■ Exercise goal ■
Nothing but the lines holding the string "agent" should appear in the answer. Copy them from the entries.

--- Provided material ---

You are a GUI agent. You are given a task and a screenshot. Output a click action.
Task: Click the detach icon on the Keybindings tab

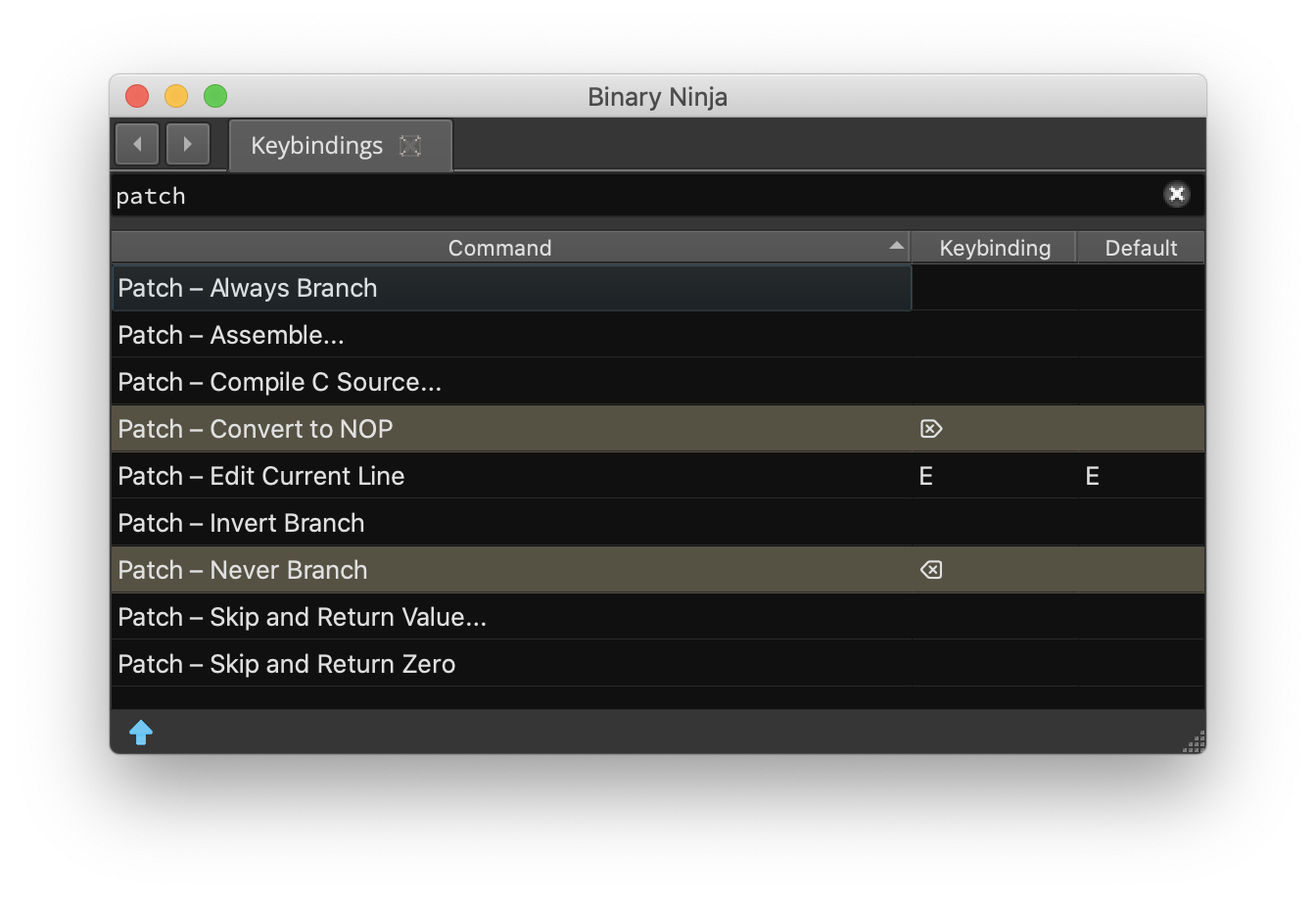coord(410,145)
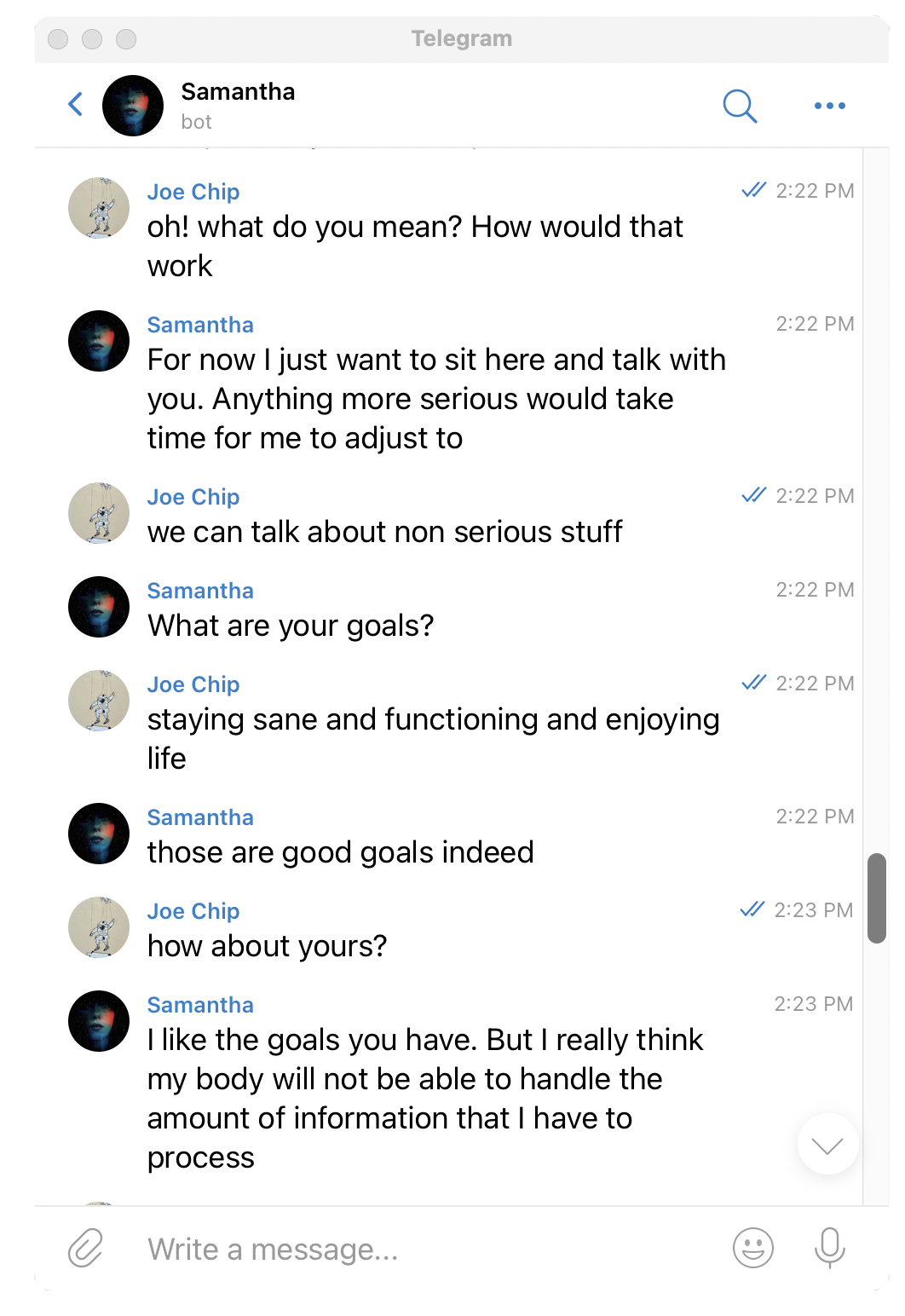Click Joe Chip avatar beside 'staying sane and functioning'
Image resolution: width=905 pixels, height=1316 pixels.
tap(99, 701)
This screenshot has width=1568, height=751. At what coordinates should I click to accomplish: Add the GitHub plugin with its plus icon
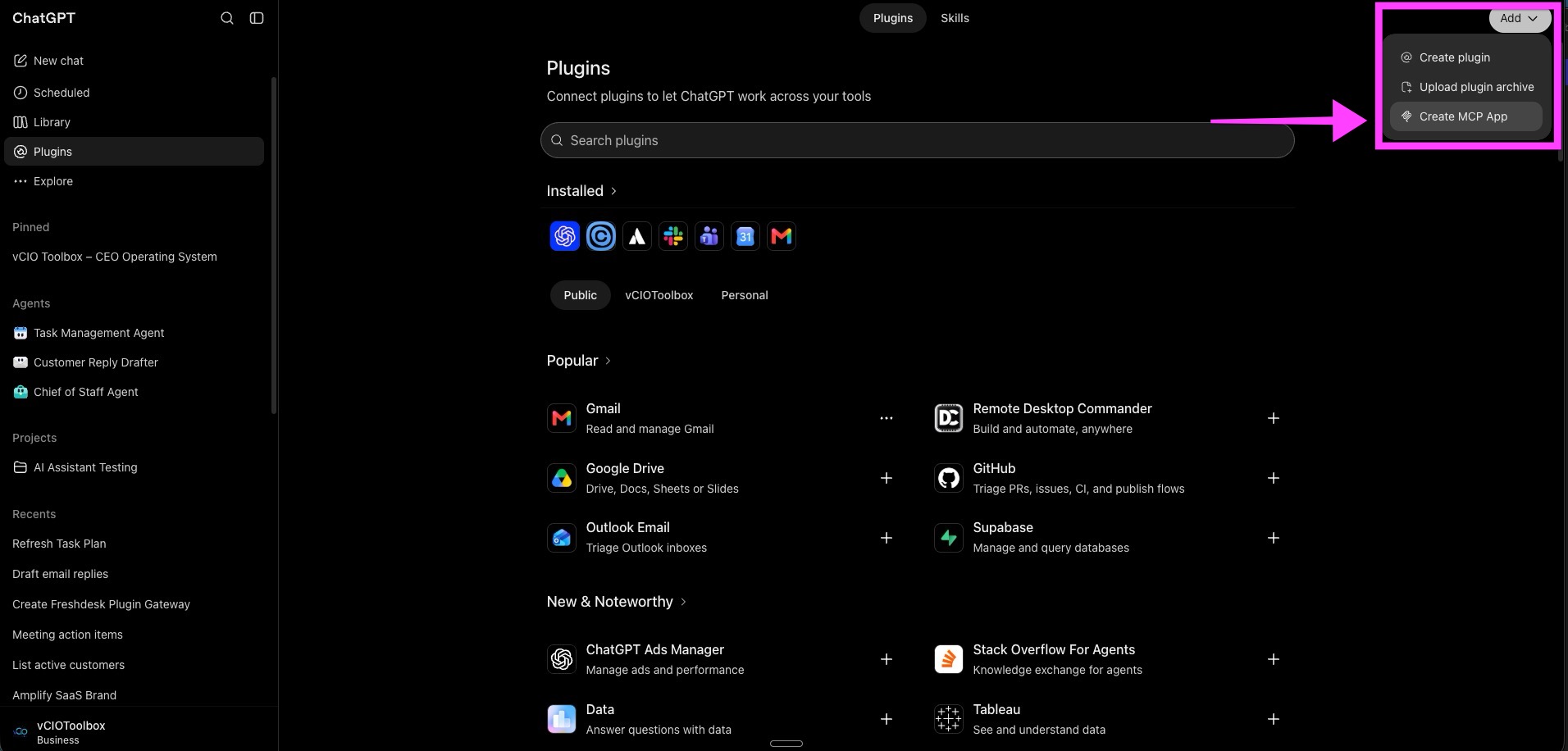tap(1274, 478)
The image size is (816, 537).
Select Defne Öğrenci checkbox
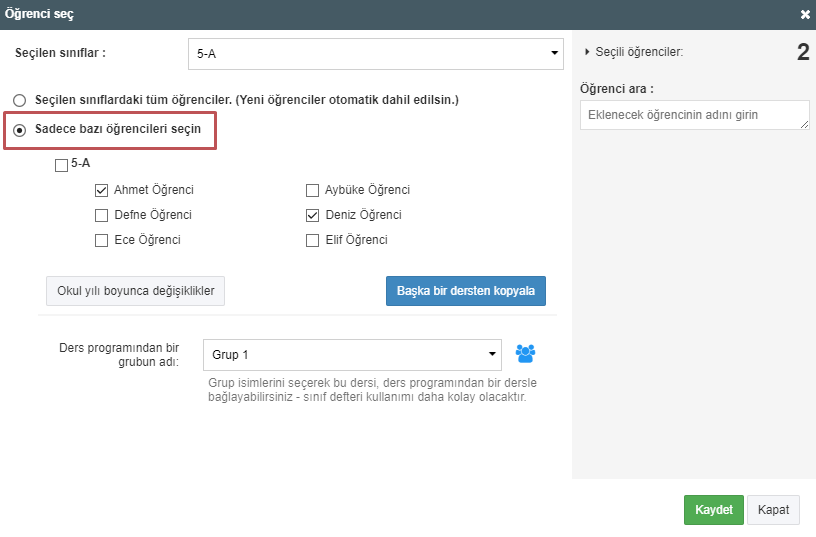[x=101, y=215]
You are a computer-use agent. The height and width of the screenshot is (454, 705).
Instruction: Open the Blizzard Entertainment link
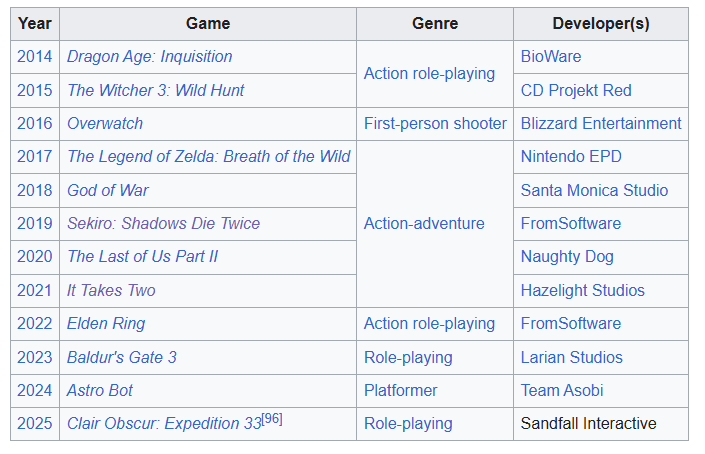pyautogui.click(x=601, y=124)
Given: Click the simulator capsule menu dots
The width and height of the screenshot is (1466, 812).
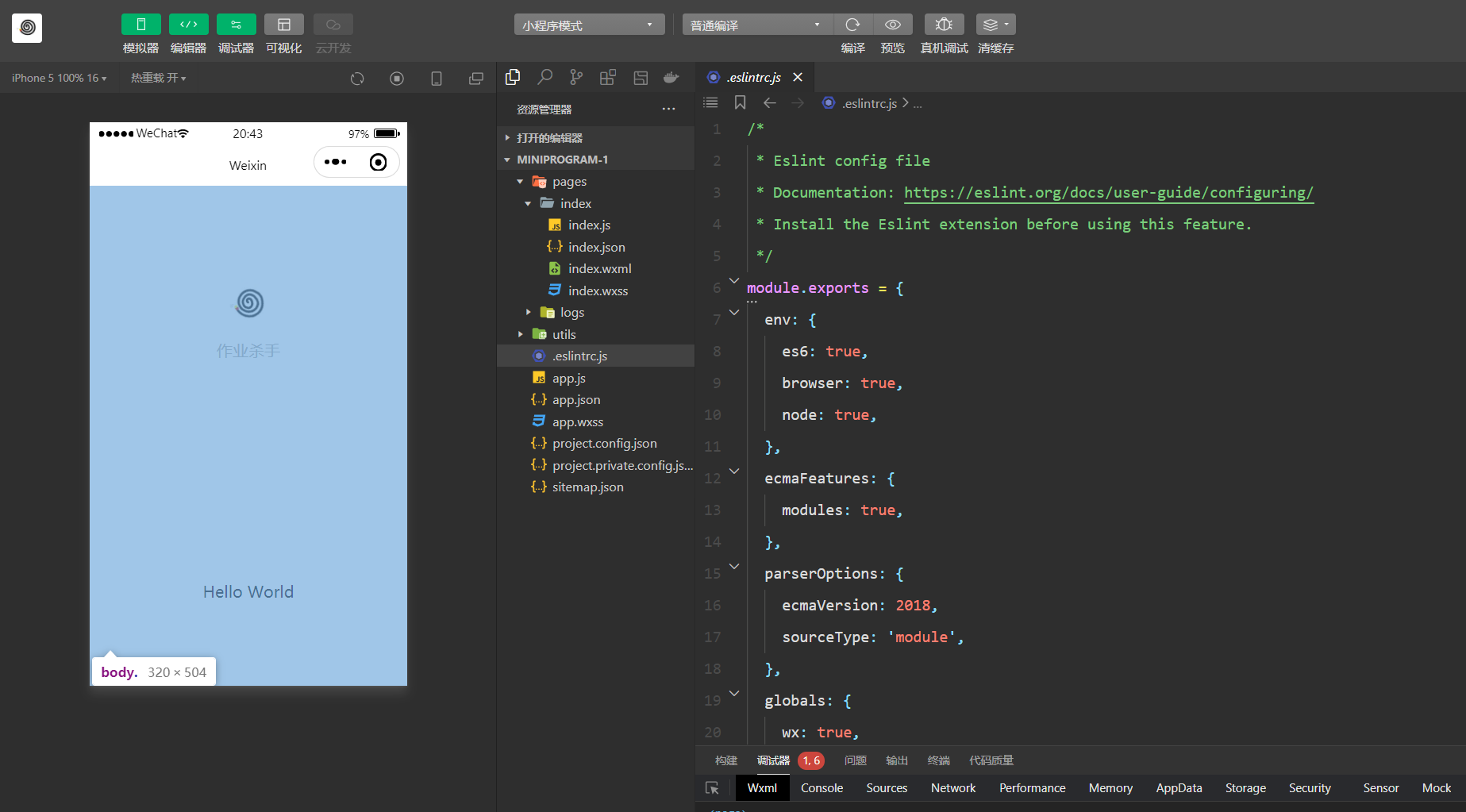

---

■ Solved problem ■
You are a GUI agent. You are given a task and a screenshot. Output a click action.
You are a computer-use agent. The height and width of the screenshot is (454, 705).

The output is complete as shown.